Task brief
Between the line containing "Hide the barnoaflas_moon copie layer" and the line containing "Click the 2021/2022" lies a run of lines; give that run again exactly, with both of those lines, and nothing else from the entries below.

Pixel coordinate grounding data:
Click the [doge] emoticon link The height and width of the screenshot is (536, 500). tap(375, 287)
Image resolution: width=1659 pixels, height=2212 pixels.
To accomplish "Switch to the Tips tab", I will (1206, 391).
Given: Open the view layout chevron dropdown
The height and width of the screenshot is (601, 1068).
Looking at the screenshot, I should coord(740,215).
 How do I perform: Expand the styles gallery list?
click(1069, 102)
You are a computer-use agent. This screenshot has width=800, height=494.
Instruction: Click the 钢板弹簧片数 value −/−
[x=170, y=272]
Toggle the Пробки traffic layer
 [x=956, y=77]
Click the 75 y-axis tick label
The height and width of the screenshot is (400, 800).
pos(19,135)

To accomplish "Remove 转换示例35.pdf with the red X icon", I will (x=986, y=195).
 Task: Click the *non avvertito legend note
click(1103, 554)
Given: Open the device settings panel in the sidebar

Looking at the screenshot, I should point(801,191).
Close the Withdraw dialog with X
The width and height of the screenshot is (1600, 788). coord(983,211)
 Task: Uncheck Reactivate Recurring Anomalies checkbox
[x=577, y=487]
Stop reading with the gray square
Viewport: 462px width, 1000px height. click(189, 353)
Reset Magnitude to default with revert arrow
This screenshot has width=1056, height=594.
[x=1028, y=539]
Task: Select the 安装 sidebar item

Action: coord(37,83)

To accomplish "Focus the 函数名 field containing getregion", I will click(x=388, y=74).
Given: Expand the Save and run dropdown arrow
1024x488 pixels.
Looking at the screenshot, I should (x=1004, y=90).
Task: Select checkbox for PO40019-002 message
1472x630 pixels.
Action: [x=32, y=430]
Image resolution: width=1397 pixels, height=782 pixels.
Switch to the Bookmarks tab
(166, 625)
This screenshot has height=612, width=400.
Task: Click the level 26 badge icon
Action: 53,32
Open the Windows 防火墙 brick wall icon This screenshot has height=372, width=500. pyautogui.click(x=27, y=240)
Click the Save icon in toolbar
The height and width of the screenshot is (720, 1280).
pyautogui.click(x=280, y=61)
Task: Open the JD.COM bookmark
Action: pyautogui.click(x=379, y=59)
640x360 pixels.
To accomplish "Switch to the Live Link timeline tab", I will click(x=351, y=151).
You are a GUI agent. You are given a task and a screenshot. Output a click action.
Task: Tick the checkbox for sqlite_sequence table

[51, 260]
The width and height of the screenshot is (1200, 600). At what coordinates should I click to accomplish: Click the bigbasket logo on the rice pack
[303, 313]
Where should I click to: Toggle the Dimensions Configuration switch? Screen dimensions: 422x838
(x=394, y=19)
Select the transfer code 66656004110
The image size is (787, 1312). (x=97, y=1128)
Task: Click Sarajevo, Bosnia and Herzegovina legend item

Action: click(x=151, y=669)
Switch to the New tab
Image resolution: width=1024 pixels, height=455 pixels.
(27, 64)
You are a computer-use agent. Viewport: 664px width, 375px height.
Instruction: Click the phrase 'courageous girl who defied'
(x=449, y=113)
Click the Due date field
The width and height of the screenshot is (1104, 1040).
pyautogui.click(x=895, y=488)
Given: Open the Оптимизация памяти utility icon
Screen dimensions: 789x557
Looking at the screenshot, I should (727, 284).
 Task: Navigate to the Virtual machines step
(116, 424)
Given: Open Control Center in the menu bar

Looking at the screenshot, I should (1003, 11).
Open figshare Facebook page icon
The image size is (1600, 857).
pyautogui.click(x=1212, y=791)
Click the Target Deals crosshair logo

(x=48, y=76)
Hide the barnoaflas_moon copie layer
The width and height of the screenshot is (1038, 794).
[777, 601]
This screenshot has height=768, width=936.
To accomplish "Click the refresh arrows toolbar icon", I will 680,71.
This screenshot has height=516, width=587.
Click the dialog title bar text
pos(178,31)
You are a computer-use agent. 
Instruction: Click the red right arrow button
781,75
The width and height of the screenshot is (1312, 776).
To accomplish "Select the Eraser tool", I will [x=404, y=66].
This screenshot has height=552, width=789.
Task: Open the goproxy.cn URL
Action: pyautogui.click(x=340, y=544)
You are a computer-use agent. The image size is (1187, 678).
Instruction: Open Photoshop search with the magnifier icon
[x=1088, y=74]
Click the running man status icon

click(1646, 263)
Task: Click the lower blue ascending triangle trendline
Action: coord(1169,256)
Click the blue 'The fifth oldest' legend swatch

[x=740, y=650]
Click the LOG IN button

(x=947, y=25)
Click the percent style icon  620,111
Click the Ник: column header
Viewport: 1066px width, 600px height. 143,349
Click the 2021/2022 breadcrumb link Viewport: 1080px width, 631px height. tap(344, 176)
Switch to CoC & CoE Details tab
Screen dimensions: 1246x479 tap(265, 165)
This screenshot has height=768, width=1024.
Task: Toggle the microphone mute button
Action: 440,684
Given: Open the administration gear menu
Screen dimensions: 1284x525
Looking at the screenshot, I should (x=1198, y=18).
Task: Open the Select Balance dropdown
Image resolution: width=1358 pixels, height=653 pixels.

Solution to this task
Hide the barnoaflas_moon copie layer
The width and height of the screenshot is (1038, 794).
[777, 601]
This screenshot has height=768, width=936.
To accomplish "Click the refresh arrows toolbar icon", I will 680,71.
This screenshot has height=516, width=587.
Click the dialog title bar text
pos(178,31)
You are a computer-use agent. 
Instruction: Click the red right arrow button
781,75
The width and height of the screenshot is (1312, 776).
To accomplish "Select the Eraser tool", I will [x=404, y=66].
This screenshot has height=552, width=789.
Task: Open the goproxy.cn URL
Action: pyautogui.click(x=340, y=544)
You are a computer-use agent. The image size is (1187, 678).
Instruction: Open Photoshop search with the magnifier icon
[x=1088, y=74]
Click the running man status icon

click(1646, 263)
Task: Click the lower blue ascending triangle trendline
Action: coord(1169,256)
Click the blue 'The fifth oldest' legend swatch

[x=740, y=650]
Click the LOG IN button

(x=947, y=25)
Click the percent style icon  620,111
Click the Ник: column header
Viewport: 1066px width, 600px height. 143,349
Click the 2021/2022 breadcrumb link Viewport: 1080px width, 631px height. tap(344, 176)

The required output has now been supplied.